Building on previous work (Alogoskoufis et al., 2021), we developed a methodology that combines financial and macroeconomic variables to project financial indicators of infrastructure assets (e.g., revenues, dividends, etc.) under various climate scenarios: We modelled the relationship between key financial variables in infrastructure companies (total assets, revenues) and macroeconomic variables (GDP, inflation). The calibrated model is able to predict financial variables based on macroeconomic projections under different climate scenarios. We complemented the climate scenario outputs with asset-level measures of carbon emissions and physical damage. Carbon emissions and physical damage impact infrastructure assets’ financial indicators and their future cash flows.

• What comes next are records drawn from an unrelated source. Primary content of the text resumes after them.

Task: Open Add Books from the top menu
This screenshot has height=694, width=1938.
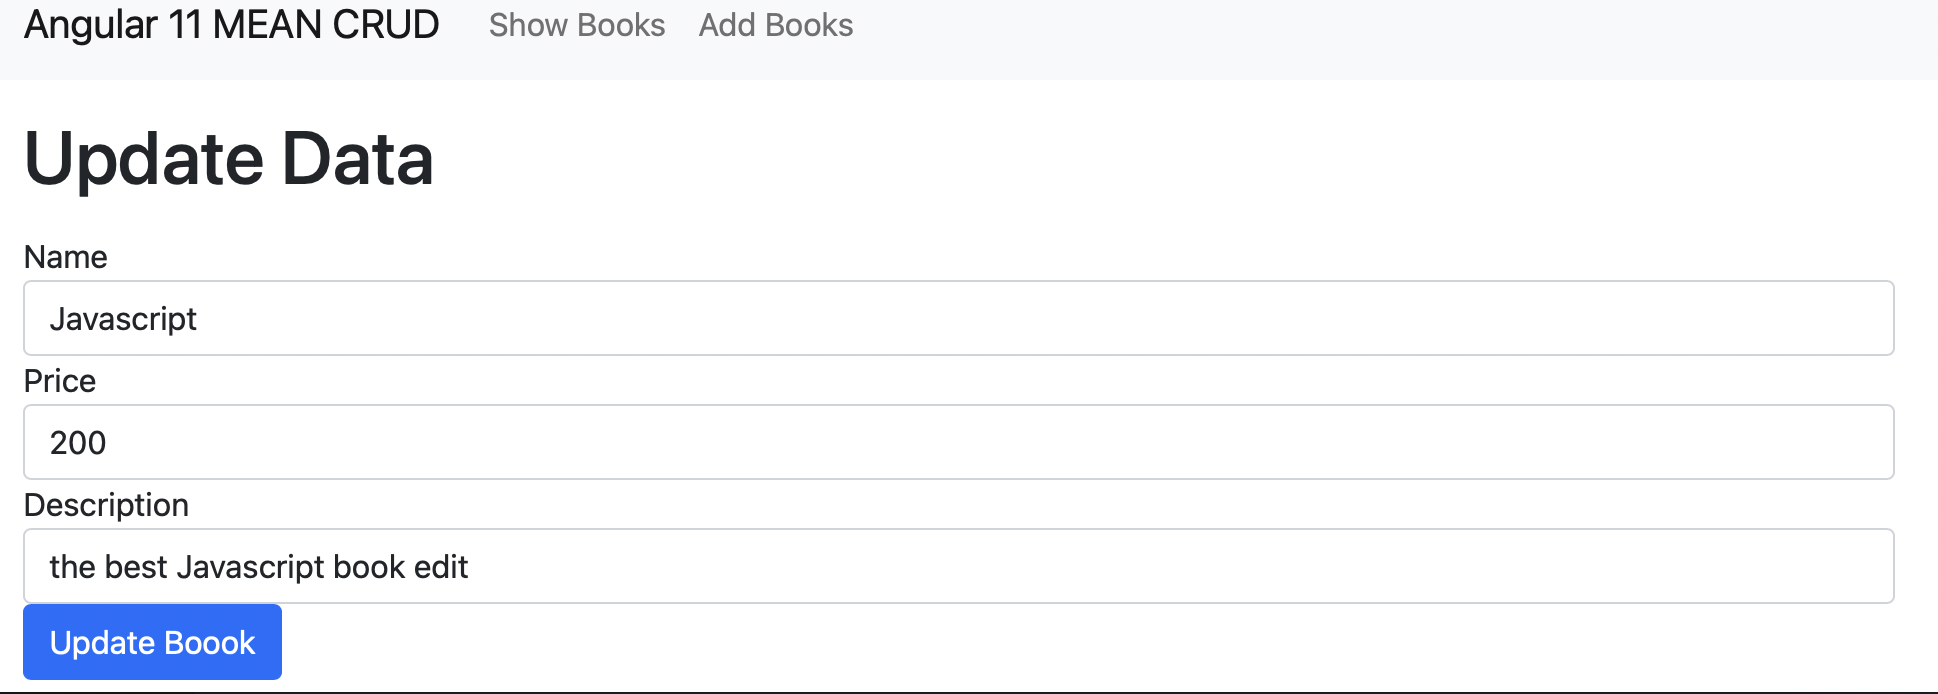Action: click(775, 25)
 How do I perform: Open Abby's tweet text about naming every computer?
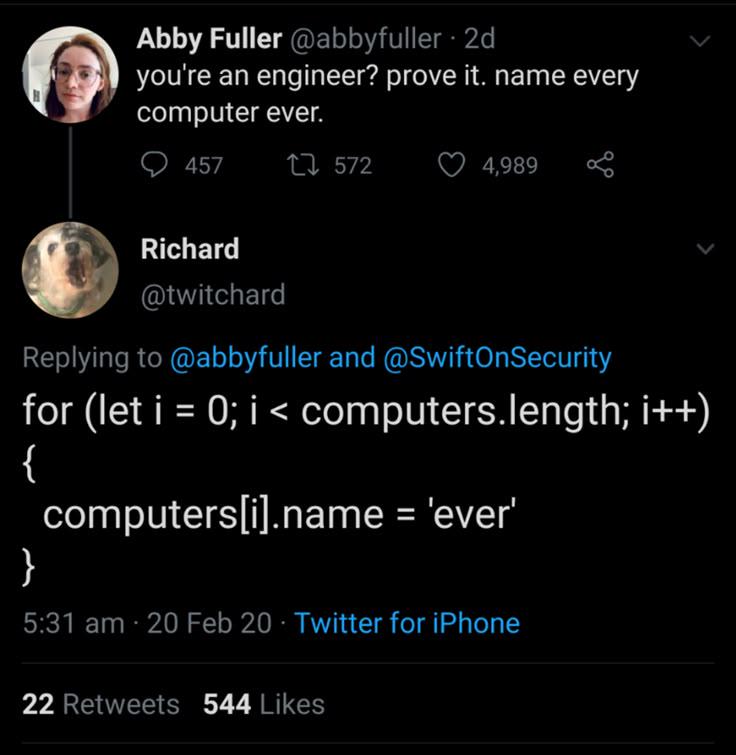point(387,94)
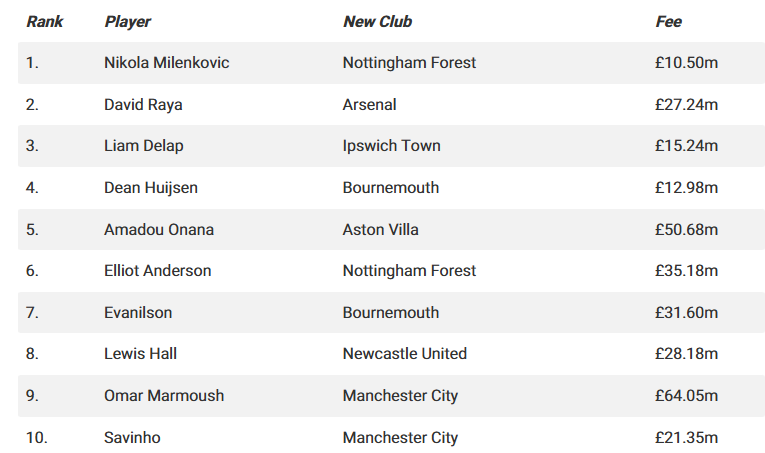Screen dimensions: 765x453
Task: Click the Omar Marmoush entry
Action: (164, 396)
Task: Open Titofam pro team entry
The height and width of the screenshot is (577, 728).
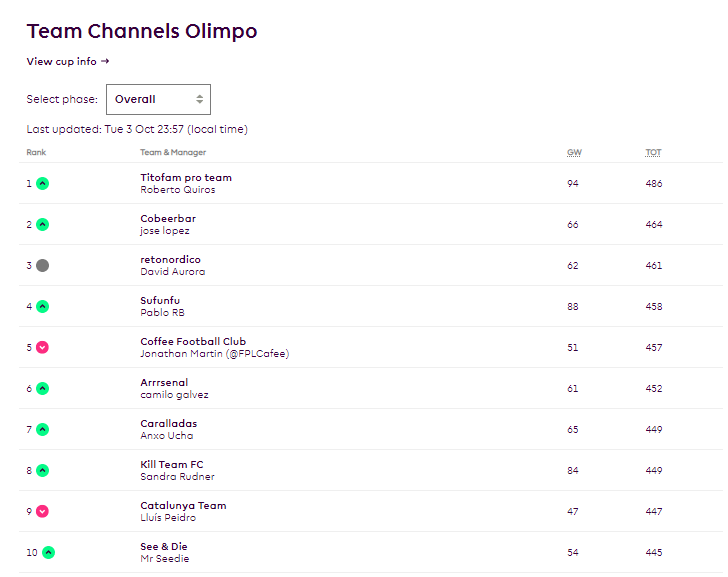Action: pos(186,178)
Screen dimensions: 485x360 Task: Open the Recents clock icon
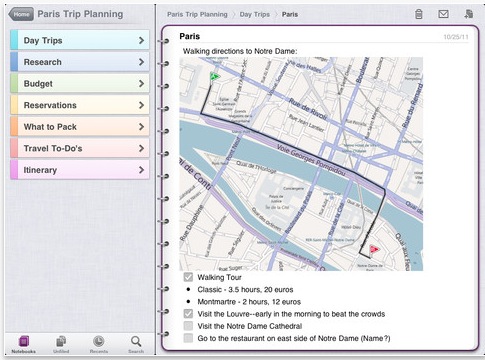pos(98,341)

We use Scientific Infra & Private Assets’ asset pricing model[1] to estimate assets’ NAV under all climate scenarios. Finally, we estimate companies’ potential losses in NAV if the global alignment actions of the Paris Agreement were only implemented in 2030 or not at all. We use the results to build climate risk metrics on the index, portfolio, sector, and country levels.


[1] We explain further details on the Scientific Infra & Private Assets’ asset pricing model when introducing our infrastructure asset valuation approach.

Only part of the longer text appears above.